> _TESTO FORNITO_
La gestione terapeutica del paziente con HCV
e danno renale
 

Inoltre HCV è in grado di indurre la formazione di IgG monoclonali con attività di Fattore Reumatoide anti-IgG, che costituiscono le crioglobuline miste di tipo II, a loro volta responsabili di glomerulonefrite mesangiocapillare.
Uno studio condotto sui Veterans USA ha indicato che nel paziente con HCV esiste il rischio di sviluppare una ridotta funzione renale. In una recente metanalisi che ha coinvolto oltre 300.000 soggetti con infezione cronica da HCV e più di 2.6 milioni di controlli HCV negativi è stato dimostrato che il rischio incrementale di malattia cronica renale è del 23% nei soggetti HCV positivi rispetto agli HCV negativi (RR 1.23, 95% CI 1.12- 1.34) (8). Infine, nei pazienti con insufficienza renale di qualunque causa, la dialisi è una fonte potenziale di infezione da HCV, che può avere un impatto negativo sulla sopravvivenza e sull’esito del trapianto di rene. E’ implicito, dunque che l’eradicazione dell’infezione sia, per questi pazienti, un bisogno reale; tuttavia la gestione della terapia antivirale resta difficile, non solo con Peg-IFN e RBV, ma anche con i nuovi farmaci ad azione antivirale diretta attualmente disponibili.
Ad esempio, SOF è utilizzabile in pazienti con clearance > 30 ml/min, e sebbene nella coorte osservazionale TARGET alcuni pazienti siano stati trattati, la sicurezza dello schema che contiene SOF potrebbe essere subottimale. La combinazione paritaprevir/r, ombitasvir e dasabuvir è utilizzabile nei pazienti con clearance tra 15 e 30 ml/min, facendo attenzione alla possibile anemizzazione da ribavirina nel genotipo 1a. Nessun regime terapeutico è stato approvato per i pazienti in dialisi.

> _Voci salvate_
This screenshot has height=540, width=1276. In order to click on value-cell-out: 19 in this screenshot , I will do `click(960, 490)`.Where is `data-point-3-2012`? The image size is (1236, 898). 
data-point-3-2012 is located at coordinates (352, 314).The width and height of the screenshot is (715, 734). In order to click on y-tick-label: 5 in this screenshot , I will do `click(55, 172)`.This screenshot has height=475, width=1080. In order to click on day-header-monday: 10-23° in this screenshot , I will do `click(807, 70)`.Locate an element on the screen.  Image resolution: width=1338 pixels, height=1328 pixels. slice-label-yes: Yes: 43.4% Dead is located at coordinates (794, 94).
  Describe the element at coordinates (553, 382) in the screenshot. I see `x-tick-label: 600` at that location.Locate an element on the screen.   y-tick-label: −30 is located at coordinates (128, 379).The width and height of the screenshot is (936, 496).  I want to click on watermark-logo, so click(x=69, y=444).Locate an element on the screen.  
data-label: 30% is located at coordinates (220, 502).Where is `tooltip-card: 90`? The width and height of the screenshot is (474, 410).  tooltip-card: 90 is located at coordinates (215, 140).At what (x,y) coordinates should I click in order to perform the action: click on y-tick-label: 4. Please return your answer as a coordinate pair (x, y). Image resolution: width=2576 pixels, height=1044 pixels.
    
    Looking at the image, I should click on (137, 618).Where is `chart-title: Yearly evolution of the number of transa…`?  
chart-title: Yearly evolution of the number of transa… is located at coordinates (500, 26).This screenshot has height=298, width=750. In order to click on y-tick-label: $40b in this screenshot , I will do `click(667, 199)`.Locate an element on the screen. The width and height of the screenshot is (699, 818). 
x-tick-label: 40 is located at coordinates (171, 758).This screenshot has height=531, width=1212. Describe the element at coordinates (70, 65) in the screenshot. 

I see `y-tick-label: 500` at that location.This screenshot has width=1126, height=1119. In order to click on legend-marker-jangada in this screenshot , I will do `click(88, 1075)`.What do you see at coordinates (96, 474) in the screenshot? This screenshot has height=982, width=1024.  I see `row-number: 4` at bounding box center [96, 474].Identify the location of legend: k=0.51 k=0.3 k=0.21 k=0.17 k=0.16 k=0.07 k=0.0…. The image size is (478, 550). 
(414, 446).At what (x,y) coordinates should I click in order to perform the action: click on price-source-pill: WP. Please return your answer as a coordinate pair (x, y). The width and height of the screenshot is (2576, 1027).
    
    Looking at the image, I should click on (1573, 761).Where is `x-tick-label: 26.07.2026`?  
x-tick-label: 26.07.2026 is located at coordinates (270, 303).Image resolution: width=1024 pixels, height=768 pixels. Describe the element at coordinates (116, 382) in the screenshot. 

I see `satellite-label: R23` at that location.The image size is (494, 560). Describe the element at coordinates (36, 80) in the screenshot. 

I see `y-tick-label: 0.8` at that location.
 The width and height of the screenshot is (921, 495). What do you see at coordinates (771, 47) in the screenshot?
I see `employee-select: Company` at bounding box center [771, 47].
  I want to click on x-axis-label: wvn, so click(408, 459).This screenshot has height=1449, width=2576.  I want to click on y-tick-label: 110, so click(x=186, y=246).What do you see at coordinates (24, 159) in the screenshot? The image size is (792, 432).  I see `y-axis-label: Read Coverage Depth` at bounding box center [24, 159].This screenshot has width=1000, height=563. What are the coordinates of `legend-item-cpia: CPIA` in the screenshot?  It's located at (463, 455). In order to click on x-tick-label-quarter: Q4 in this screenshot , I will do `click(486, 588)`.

> _DA SVOLGERE_
1) Elenca i farmaci nominati nell'ultimo paragrafo del testo su HCV e danno renale.
2) Ricopia dal testo su HCV e danno renale il brano che comincia con "Ad esempio, SOF" e prosegue fino a "pazienti in dialisi.".

> _SOLUZIONI_
1) SOF; paritaprevir/r; ombitasvir; dasabuvir; ribavirina

2)
Ad esempio, SOF è utilizzabile in pazienti con clearance > 30 ml/min, e sebbene nella coorte osservazionale TARGET alcuni pazienti siano stati trattati, la sicurezza dello schema che contiene SOF potrebbe essere subottimale. La combinazione paritaprevir/r, ombitasvir e dasabuvir è utilizzabile nei pazienti con clearance tra 15 e 30 ml/min, facendo attenzione alla possibile anemizzazione da ribavirina nel genotipo 1a. Nessun regime terapeutico è stato approvato per i pazienti in dialisi.